Exercise objective: Word for word, restate the lines from the one holding "You are a GUI" through the last line of the material below, and leave every picture out.

:: Data supplied ::

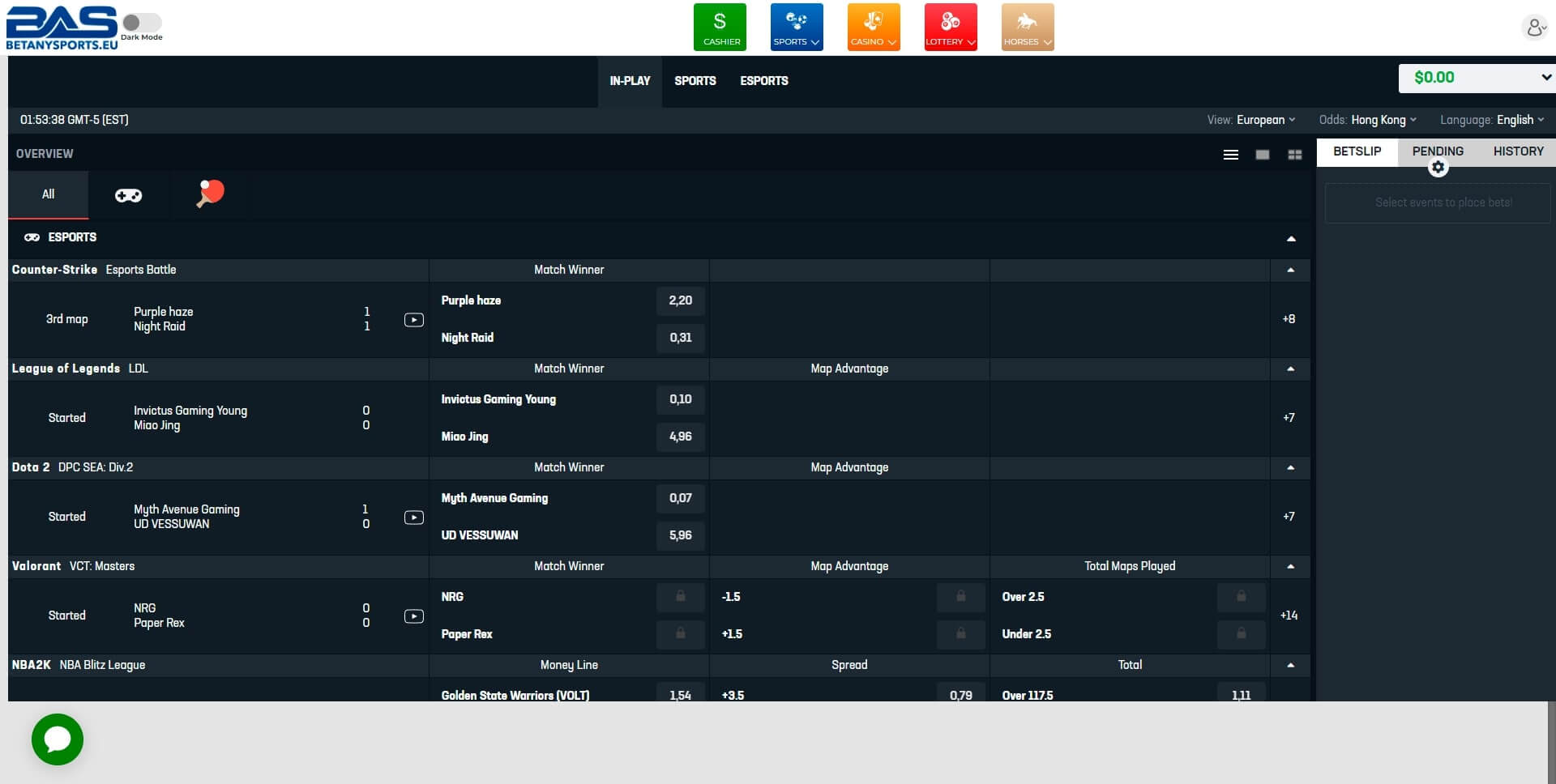Switch to grid view layout
Image resolution: width=1556 pixels, height=784 pixels.
click(x=1296, y=154)
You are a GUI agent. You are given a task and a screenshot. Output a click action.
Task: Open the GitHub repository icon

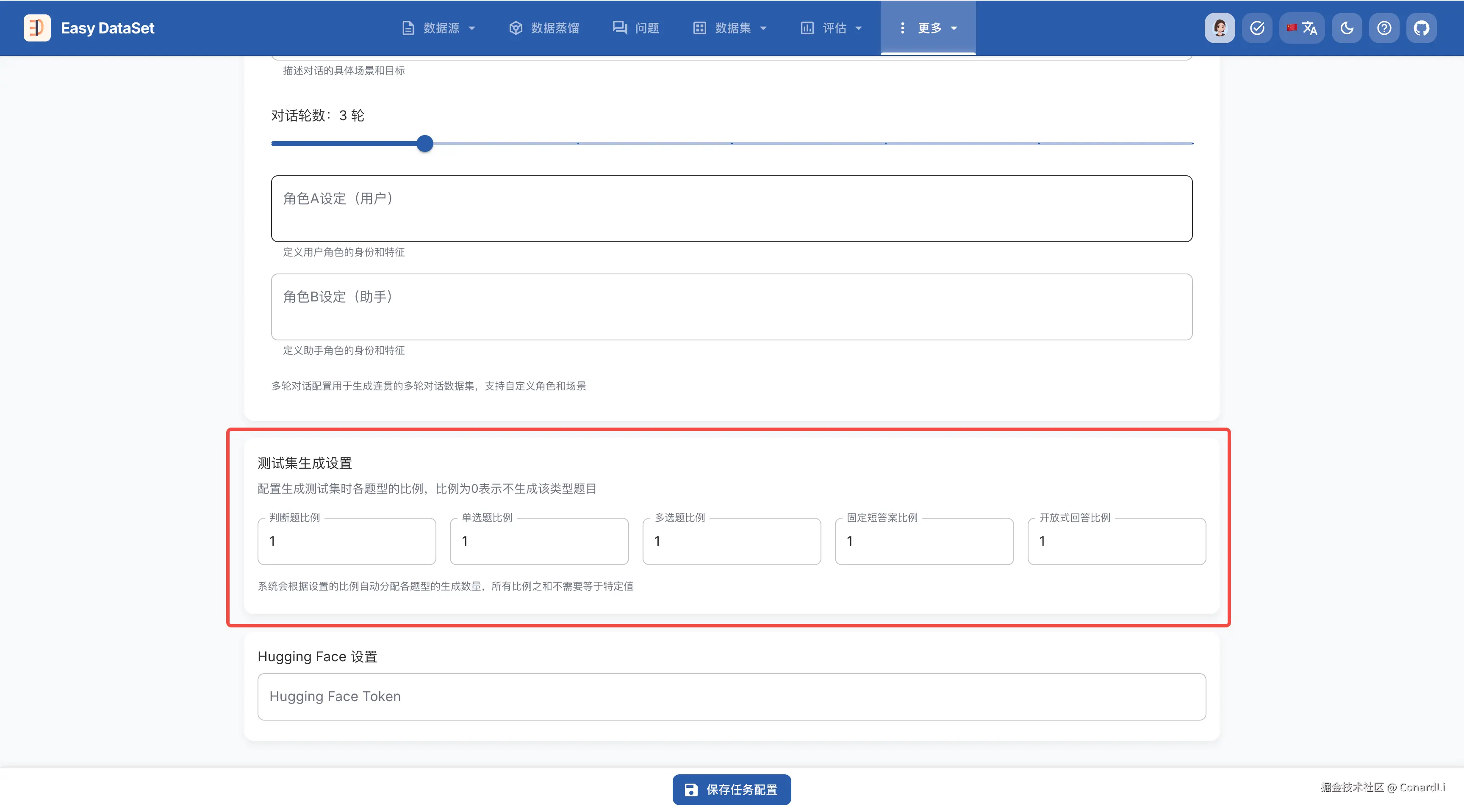[x=1421, y=28]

:::

Task output:
You are a GUI agent. You are given a task and a screenshot. Output a click action.
Task: Open the GitHub repository icon

[x=1421, y=28]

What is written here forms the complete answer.